シナリオ:VNet の分離

Virtual WAN の仮想ハブ ルーティングを使用する場合、多くのシナリオを利用できます。 このシナリオでは、VNet が他方に到達できないようにすることを目標としています。 これは、VNet の分離と呼ばれます。 仮想ハブのルーティングの詳細については、「仮想ハブのルーティングについて」を参照してください。

デザイン

このシナリオでは、特定の VNet 内のワークロードは分離されたままであり、他の VNet と通信することはできません。 ただし、すべてのブランチ (VPN、ER、User VPN) に接続するには、VNet が必要です。 必要なルート テーブルの数を確認するために、接続性のマトリックスを構築できます。 このシナリオでは、次の表のようになります。各セルは、ソース (行) が宛先 (列) と通信できるかどうかを表します。

ソース ターゲット VNet ブランチ
VNet 直接 直接
ブランチ 直接 直接

前の表の各マスは、Virtual WAN 接続 (フローの "ソース" 側、行ヘッダー) が宛先プレフィックス (フローの "ターゲット" 側、斜体の列ヘッダー) と通信するかどうかを示しています。 このシナリオでは、ファイアウォールもネットワーク仮想アプライアンスも存在しないため、通信は Virtual WAN を介して直接行われます (そのため、表では "直接" という単語が使用されています)。
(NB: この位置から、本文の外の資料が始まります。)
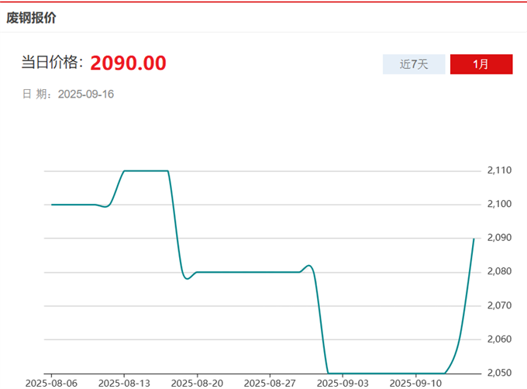This screenshot has height=389, width=527.
Task: Click the red 2090.00 price value
Action: (128, 64)
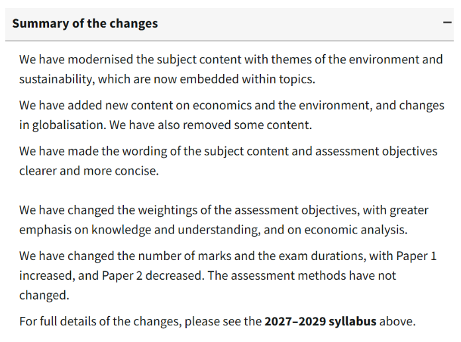Click the paragraph starting "We have added new content"

point(232,115)
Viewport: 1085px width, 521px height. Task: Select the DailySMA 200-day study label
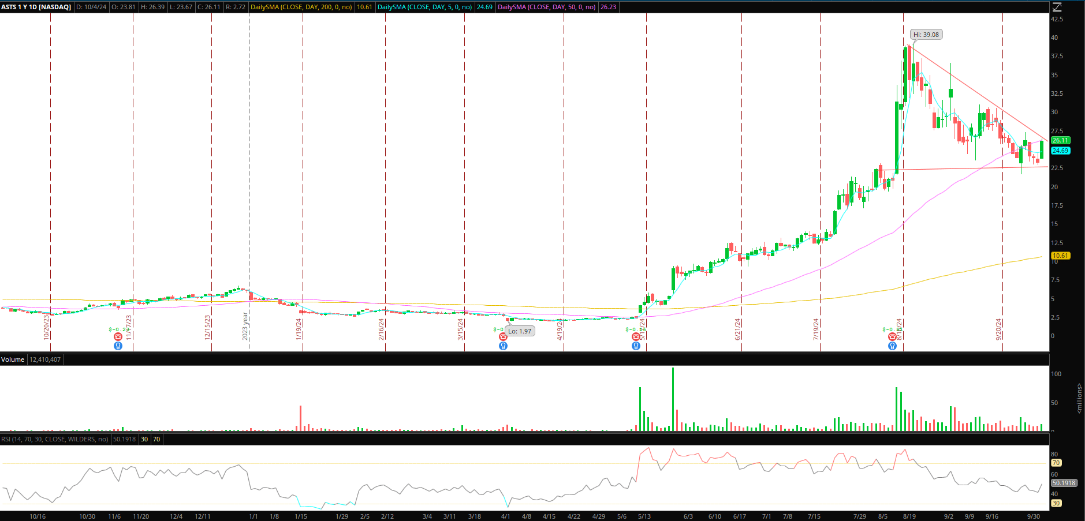point(301,7)
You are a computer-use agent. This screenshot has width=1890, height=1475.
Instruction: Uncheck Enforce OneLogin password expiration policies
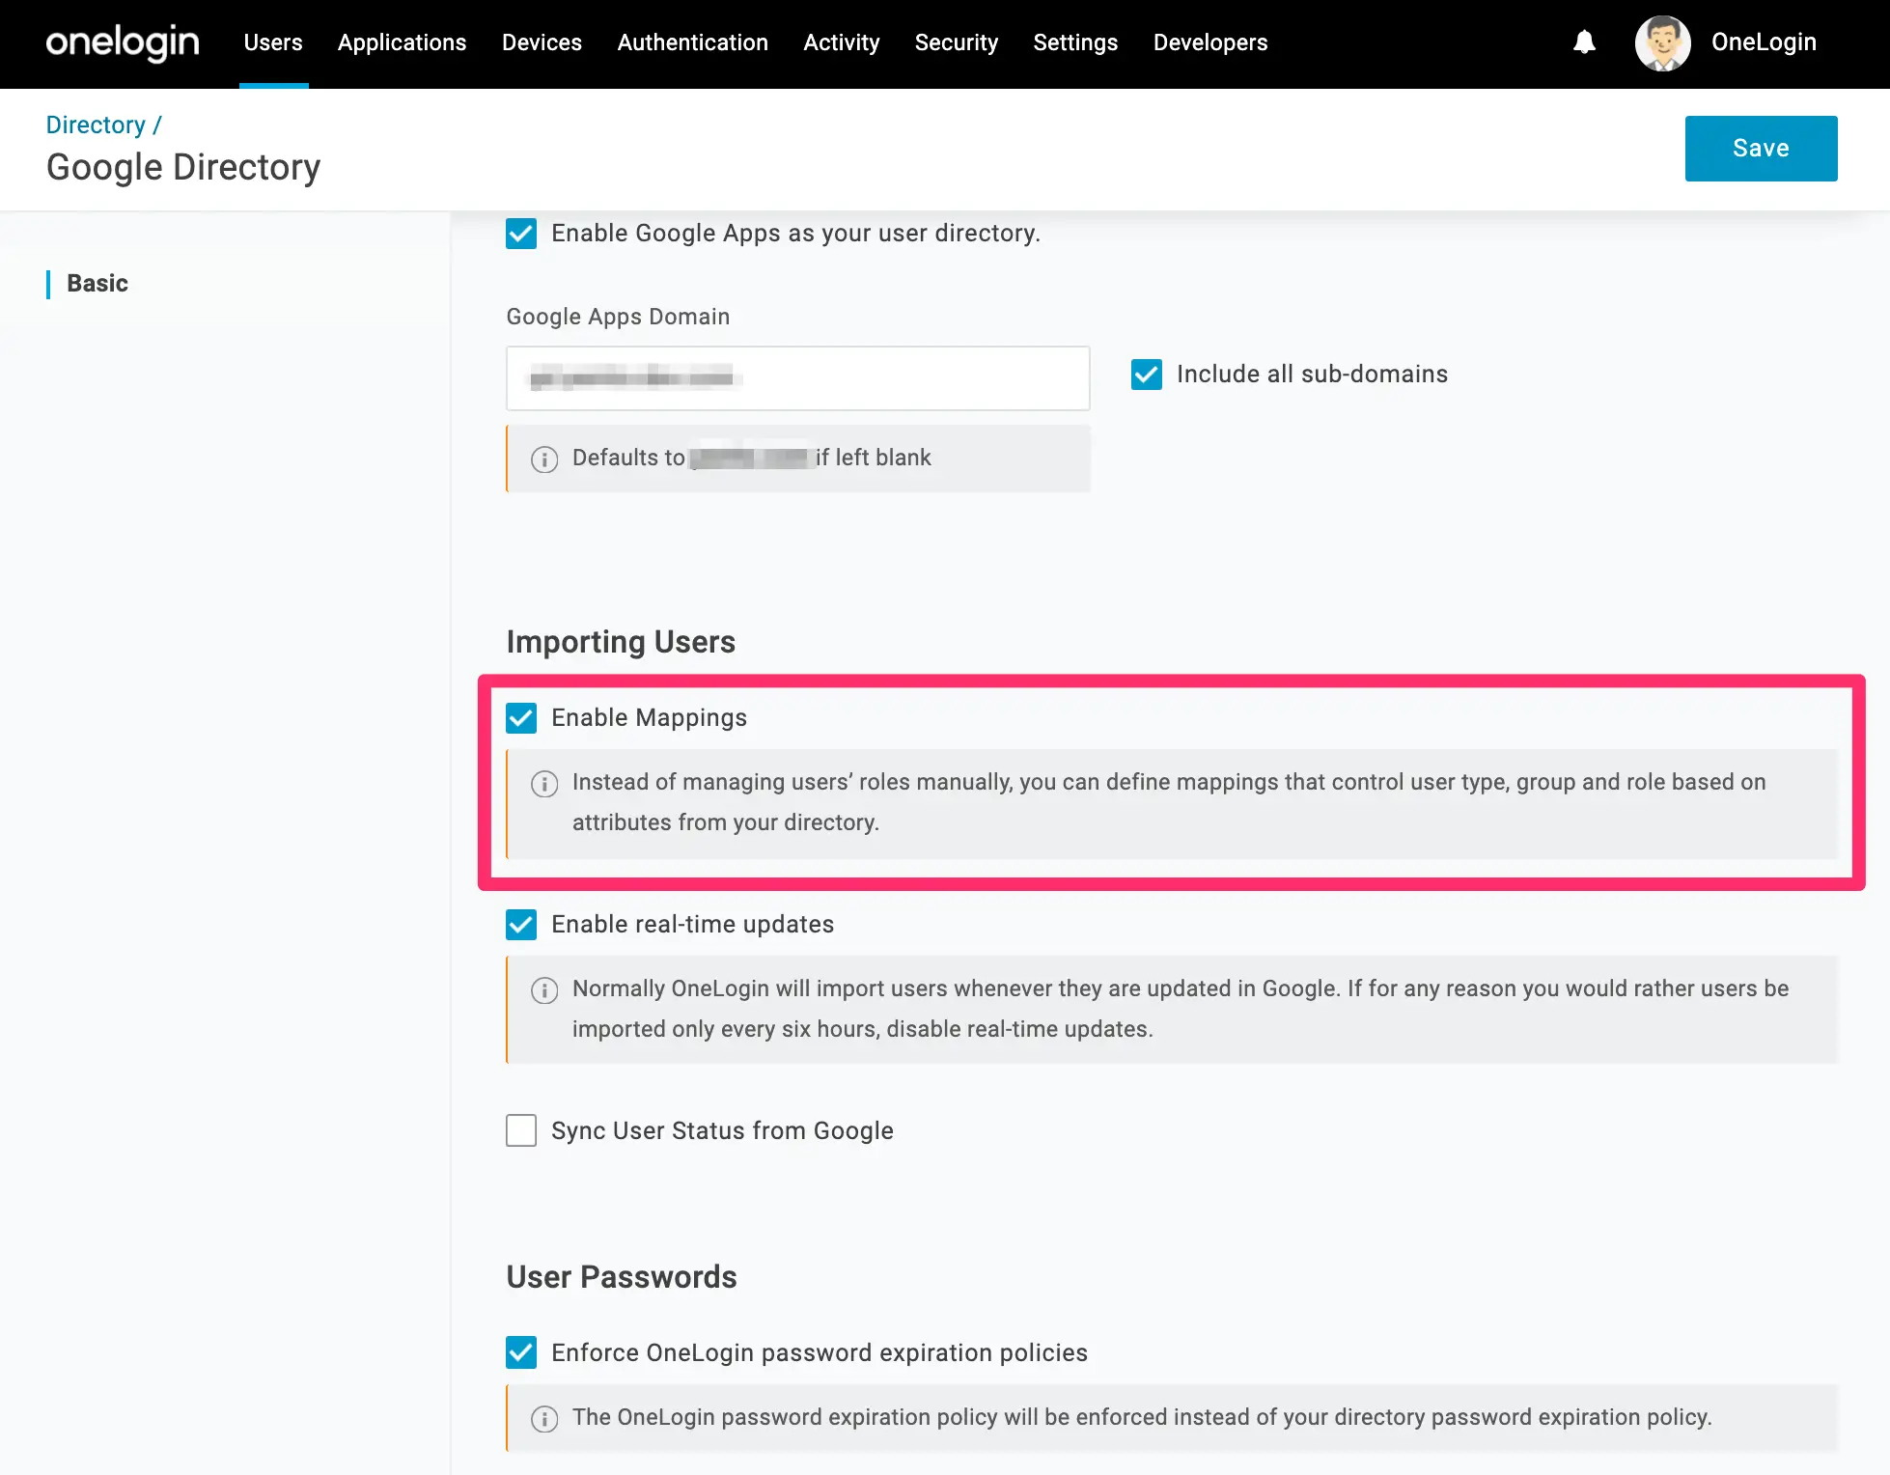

この接続性のマトリックスは、2 つのルート テーブルに変換される 2 種類の行パターンを提供しています。 仮想 WAN には既に既定のルート テーブルがあるため、別のルート テーブルが必要になります。 この例では、ルート テーブルに RT_VNET という名前を指定します。

VNet は、この [RT_VNET] ルート テーブルに関連付けられます。 ブランチへの接続性が必要なため、ブランチが RT_VNET に伝達される必要があります (それ以外の場合、VNet はブランチのプレフィックスを学習しません)。 ブランチは常に既定のルート テーブルに関連付けられるため、VNet は既定のルート テーブルに伝達される必要があります。 その結果、最終的な設計は次のようになります。

  • 仮想ネットワーク:
    • 関連付けられたルート テーブル: [RT_VNET]
    • ルート テーブルへの伝達: [Default]
  • ブランチ:
    • 関連付けられたルート テーブル: [Default]
    • ルート テーブルへの伝達: [RT_VNET][Default]

ブランチが伝達されるのはルート テーブル [RT_VNET] だけであり、これらが VNet が学習する唯一のプレフィックスとなります。他の VNet は該当しません。
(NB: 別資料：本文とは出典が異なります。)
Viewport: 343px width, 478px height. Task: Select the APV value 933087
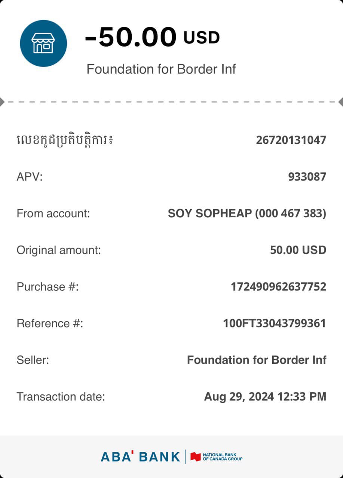pyautogui.click(x=307, y=177)
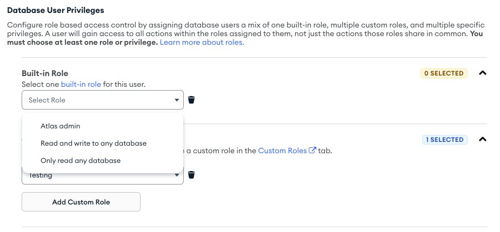Viewport: 500px width, 232px height.
Task: Click the Built-in Role section heading
Action: 45,73
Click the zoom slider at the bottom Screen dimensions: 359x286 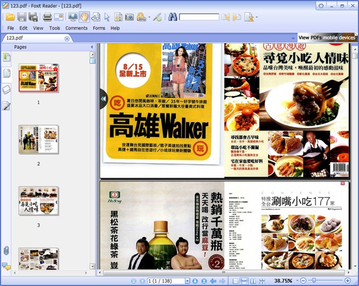[x=326, y=281]
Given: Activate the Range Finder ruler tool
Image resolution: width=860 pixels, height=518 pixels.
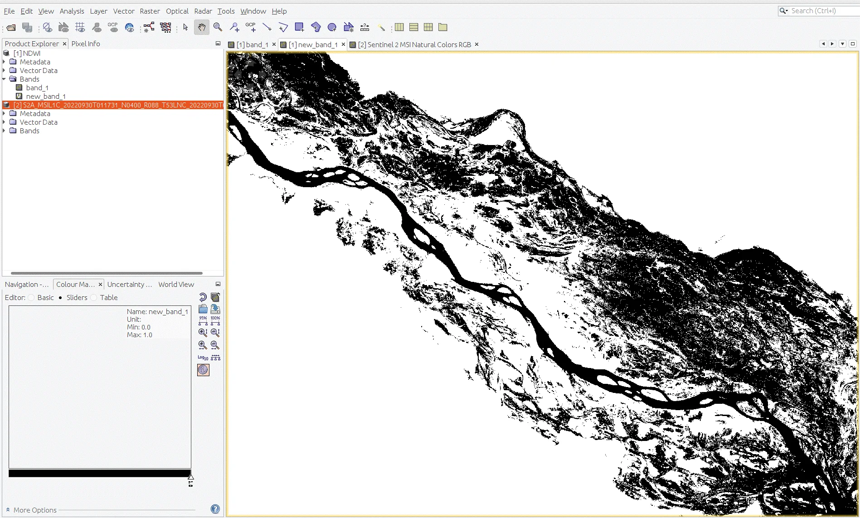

仮想ハブのルーティングの詳細については、「仮想ハブのルーティングについて」を参照してください。

ワークフロー

このシナリオを構成するには、次の手順を考慮してください。

  1. 各ハブにカスタム ルート テーブルを作成します。 この例では、ルート テーブルは RT_VNet です。 ルート テーブルを作成するには、「仮想ハブ ルーティングを構成する方法」を参照してください。 ルート テーブルの詳細については、「仮想ハブ ルーティングについて」を参照してください。

  2. RT_VNet ルート テーブルを作成する場合は、次の設定を構成します。

    • Association: 分離する VNet を選択します。
    • 伝達: ブランチのオプションを選択します。ブランチ (VPN/ER/P2S) 接続を暗黙的に指定することで、ルートはこのルート テーブルに伝達されます。